Je me souviens d'un incident. Les prisonniers de l'un des blocs avaient incendié quarante tentes et refusé de se faire compter. Nos soldats encerclèrent la région et l'incroyable se produisit:Les prisonniers lançaient de grosses pierres et des morceaux de rochers contre les soldats dont quatre furent blessés. Il a fallu sept points de suture pour fermer la plaie au front d'un soldat de mon unité. Pas un seul des nôtres n'a tiré pour se défendre. Aucun n'a condamné tout haut les adversaires et personne n'a perdu son sang-froid. Aucun d'eux n'a crié: «Il y a des limites.» Nul n'en a appelé «aux soldats pour faire respecter le silence».
Pourquoi? Parce que ce sont là les vrais soldats d'Israël, capables de rester inébranlables et d'avoir l'esprit humanitaire à tel point qu'ils peuvent éviter des victimes du côté même du camp ennemi, malgré les blocs de rochers et les pierres lancés contre eux, et malgré la folie des prisonniers.
Terrorisme barbare de l'OLP
Pourquoi la folie? Pendant la deuxième semaine du mois de mai, un Arabe libanais se présenta devant l'une de nos barrières routières. Il se jeta aux pieds des soldats et supplia: «Aidez-moi à quitter ce pays. Ils ont massacré mon fils!» L'OLP supposait qu'il avait travaillé pour les Israéliens, aussi ont-ils enlevé son jeune fils auquel ils ont arraché les bras et les jambes et jeté le cadavre mutilé devant la porte des parents.
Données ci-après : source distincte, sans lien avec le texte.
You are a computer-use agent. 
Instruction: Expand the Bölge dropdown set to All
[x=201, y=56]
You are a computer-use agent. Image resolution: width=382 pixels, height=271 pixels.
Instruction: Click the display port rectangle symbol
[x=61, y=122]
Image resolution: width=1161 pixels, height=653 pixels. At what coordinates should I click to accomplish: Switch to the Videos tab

C'est arrivé en mai 1983. Ce n'est qu'un exemple des horribles crimes commis par ces barbares qui appartiennent à l'OLP. Au camp, on est témoins oculaires de cas semblables, et beaucoup de prisonniers ont commis de ces actes sanguinaires pendant les huit années de terrorisme au Liban - huit ans de terrorisme qui n'a rien à voir avec la Palestine et sa libération. Tous les matins, la police militaire compte les prisonniers. Environ six policiers pénètrent sans armes dans les blocs. C'est inimaginable de voir ces soldats israéliens non armés entrer dans ces blocs où se trouvent des pensionnaires qui, après un an d'internement, ont sans doute grande envie de se jeter sur ces soldats. Ces policiers m'ont décrit l'atmosphère extrêmement tendue. Toutefois, grâce au sang-froid et à l'intelligence supérieure du commandant du camp, les pensionnaires pouvaient se rendre compte peu à peu que l'armée israélienne n'a pas l'intention de les maltraiter ou de les intimider.
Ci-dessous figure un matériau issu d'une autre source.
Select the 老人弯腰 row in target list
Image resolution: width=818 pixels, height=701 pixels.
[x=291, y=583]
Je ne retourne pas à Ansar
Après avoir passé 21 jours dans le camp, j'ai pu rentrer à la maison pour un congé. Par égard pour ma famille je ne suis pas retourné au Liban le lendemain matin. L'attitude rebutante de mon propre peuple, qui vit maintenant en sécurité en Israël et qui utilise les victimes de guerre comme «balle de ping-pong» pour sa politique, me démoralise. Un mois de séjour au milieu des prisonniers à Ansar m'a suffi pour me rendre compte que bon nombre parmi eux retourneront bien vite dans l'OLP. C'est pour cette raison que je m'adresse à tous les manifestants qui réclament un retrait immédiat de nos soldats du Liban. Il faut qu'ils sachent que la présence de nos soldats là-bas est nécessaire jusqu'à ce que notre frontière et nos implantations au nord de notre pays soient en sûreté. Toute action irréfléchie permettrait à l'OLP et peut-être aussi aux Syriens, de retourner dans les régions abandonnées par l'armée israélienne. Il faudrait alors déclencher une nouvelle campagne, plus sanglante encore, pour les faire repartir.